The plaintiff objects to this motion by relying on Section 52-72(a) which provides:
"Any court shall allow a proper amendment to civil process which has been made returnable to the wrong return date, or is for any other CT Page 1771-K reason defective, upon payment of costs taxable upon sustaining a plea in abatement."
He argues "a defect in the civil process on the basis of a late return to court is within the parameters of Section 52-72a and he should be allowed to file an amended process pursuant to subsection (b) of the statute.

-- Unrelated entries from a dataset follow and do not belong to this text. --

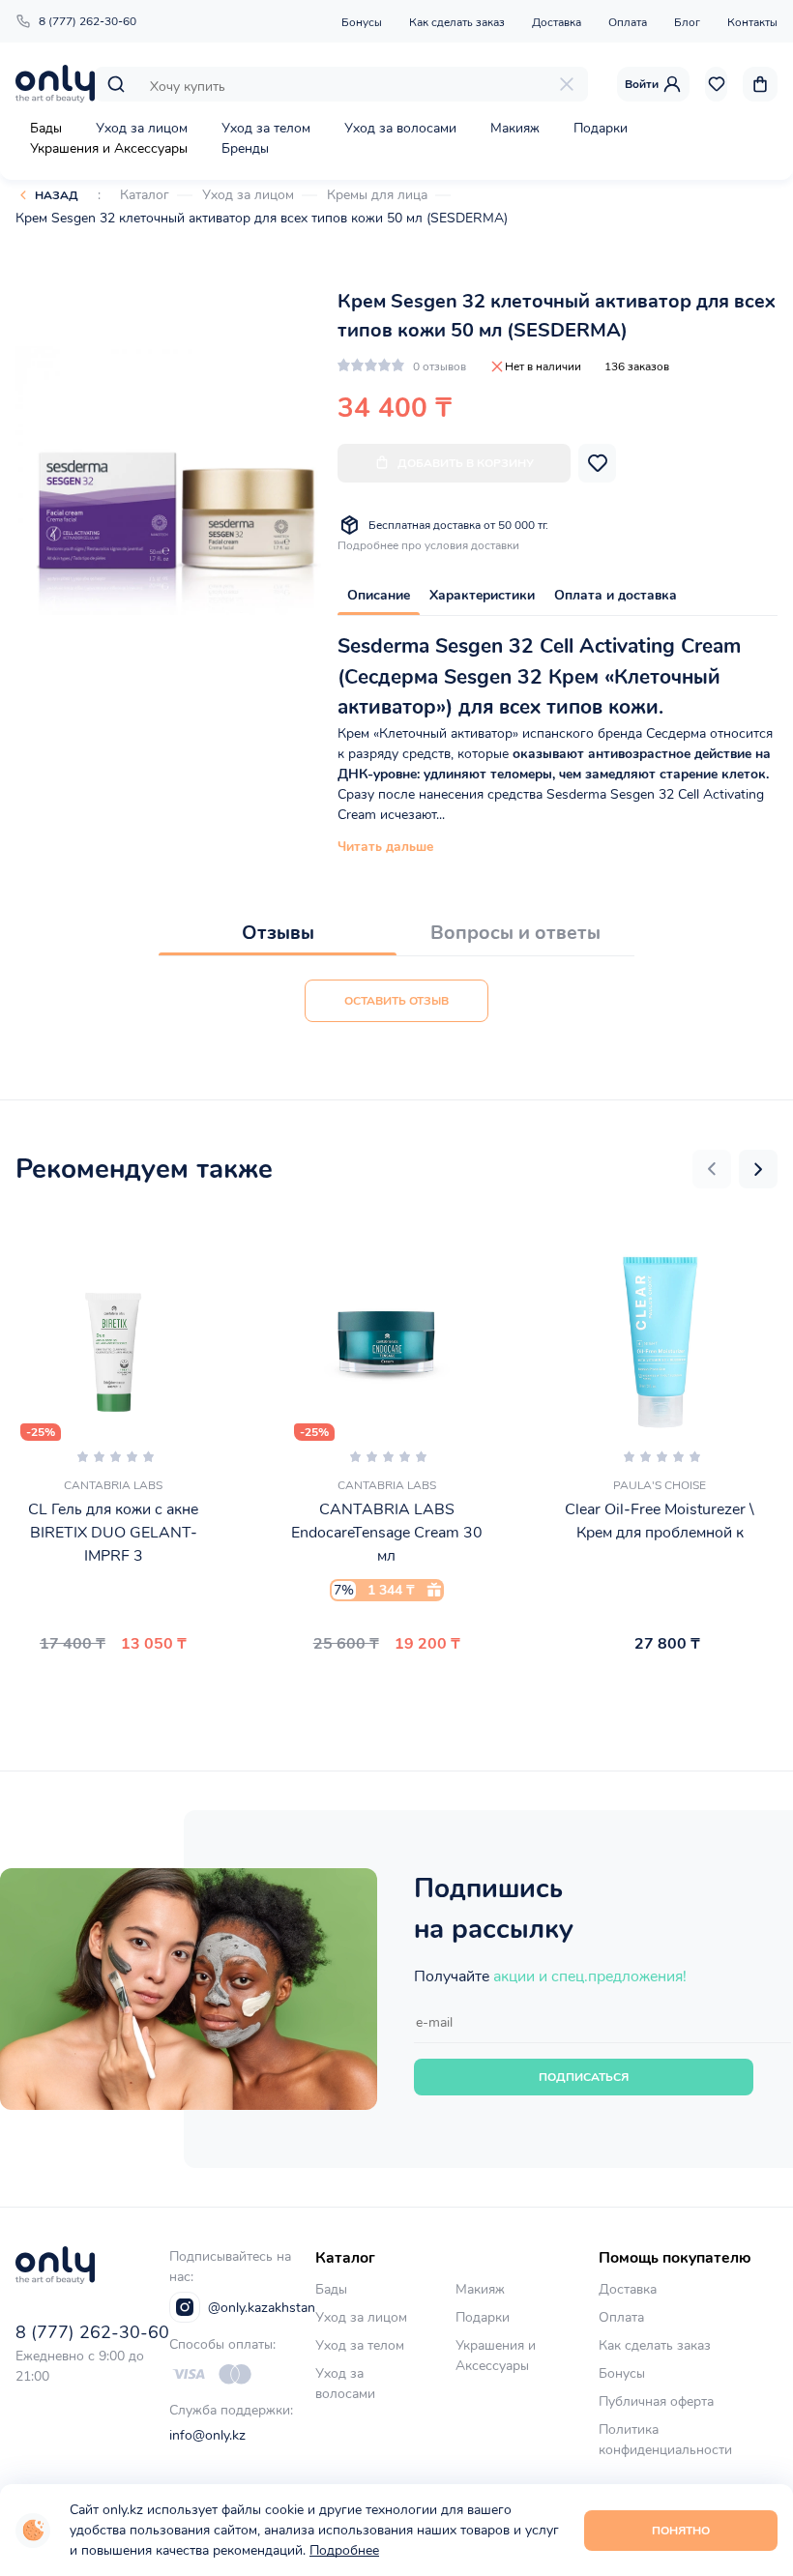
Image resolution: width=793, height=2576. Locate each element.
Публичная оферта (656, 2401)
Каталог (144, 195)
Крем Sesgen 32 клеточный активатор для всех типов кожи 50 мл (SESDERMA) (261, 218)
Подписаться (584, 2077)
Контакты (752, 22)
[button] (711, 1169)
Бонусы (361, 22)
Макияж (515, 128)
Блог (687, 22)
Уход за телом (265, 128)
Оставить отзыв (396, 1001)
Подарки (600, 128)
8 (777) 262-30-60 (87, 21)
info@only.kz (207, 2435)
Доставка (556, 22)
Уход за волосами (400, 128)
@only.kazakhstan (261, 2307)
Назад (56, 195)
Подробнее (344, 2550)
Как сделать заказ (457, 22)
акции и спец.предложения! (590, 1976)
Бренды (245, 148)
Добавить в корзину (465, 463)
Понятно (681, 2530)
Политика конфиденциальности (665, 2439)
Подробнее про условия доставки (428, 545)
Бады (46, 128)
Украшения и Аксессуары (109, 148)
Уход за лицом (142, 128)
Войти (642, 84)
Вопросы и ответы (515, 933)
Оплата (627, 22)
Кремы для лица (377, 195)
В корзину (105, 1689)
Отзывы (278, 933)
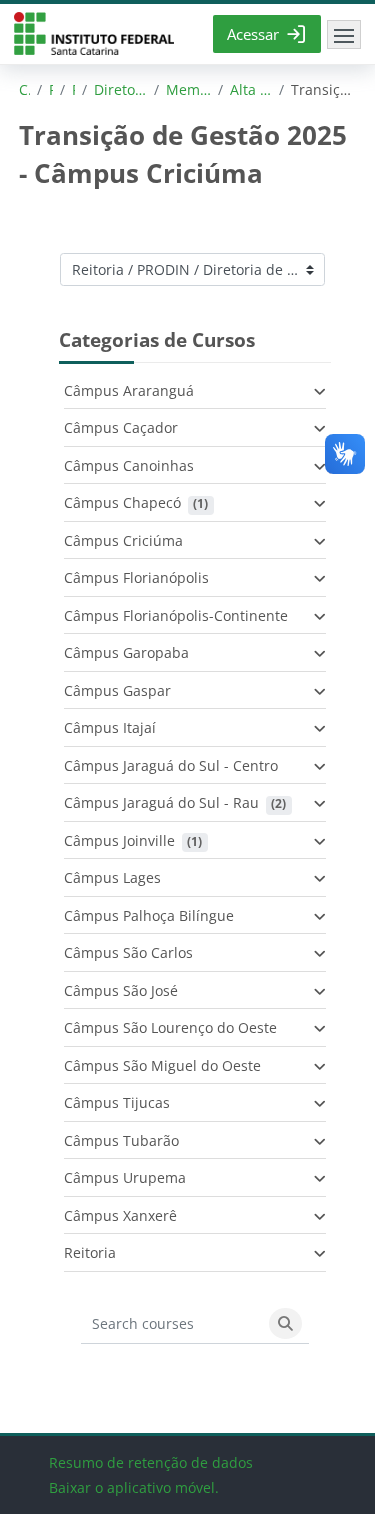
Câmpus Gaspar (117, 690)
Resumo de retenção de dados (151, 1462)
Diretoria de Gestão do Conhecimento (120, 90)
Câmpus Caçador (121, 427)
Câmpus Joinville (119, 840)
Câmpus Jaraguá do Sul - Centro (171, 765)
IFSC (94, 34)
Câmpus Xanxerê (120, 1215)
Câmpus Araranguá (129, 390)
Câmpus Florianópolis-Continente (176, 615)
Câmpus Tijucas (117, 1102)
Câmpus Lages (112, 877)
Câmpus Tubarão (121, 1140)
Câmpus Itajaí (110, 727)
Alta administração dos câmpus (251, 90)
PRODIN (74, 90)
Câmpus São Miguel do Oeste (162, 1065)
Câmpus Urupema (125, 1177)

Concepts Associates Ltd. v. Board of Tax Review,229 Conn. 618 (1994) was referred to in argument on this motion. In that case the plaintiff appealed to Superior Court from a tax assessment. The summons specified a Thursday as the return date instead of a Tuesday which is a violation of Section 52-48. The defendant filed a motion to dismiss. The Supreme Court overruled the Appellate Court decision and held that Section 52-72 permits the amendment of process to correct an improper return date and since no prejudice was claimed the case was remanded to the trial court with the direction to grant the amendment.
As pointed out in Concepts Associates, however, CT Page 1771-L Section 52-72 was apparently enacted in response to court decisions holding that an improper return date was a jurisdictional defect that couldn't be corrected. The legislation wanted to prevent loss of jurisdiction merely because of a defective return date, 229 Conn. at page 623.
Although the section allows amendment to civil process not only where there is a wrong return date but also provides for amendment of process which is "for any other reason defective" the point is that this latter language modifies or defines the scope of permissible amendment. That is, the statute provides for "a proper amendment to civil process." The statute for example was referred to inCorden v. Zoning Board of Appeals, 131 Conn. 654, 658 (1945) and in dicta the court said it could be used to permit the amendment of the actual process by allowing the plaintiffs to file a bond to prosecute the appeal. The appeal didn't reflect that a proper bond was filed.
Section 52-72, however, was aimed at defects in the actual process and not at defects in service of process or CT Page 1771-M failure to make proper return. Cf Stephenson, Civil Procedure, Vol I, § 35 page 139: "But it is not every defect in the process, service of process of return which can be cured by amendment." Simply put, failure to comply with the requirements of Section 52-46a cannot be cured by an "amendment to [the] civil process" (§ 52-72) in this case because there is nothing defective in the writ, summons, and complaint but the problem lies in the fact that process wasn't properly returned to court.
If the plaintiff's interpretation is adopted there is practically no limit short of due process considerations to a court's power to correct defects in service of process of failure to comply with rules on return of process.Concepts Associates does say § 52-72 must be liberally interpreted but I don't think I can amend its language. Perhaps prejudice should be the only test on whether to grant a motion of this type but the statutory language and case law don't permit sole use of that test at present.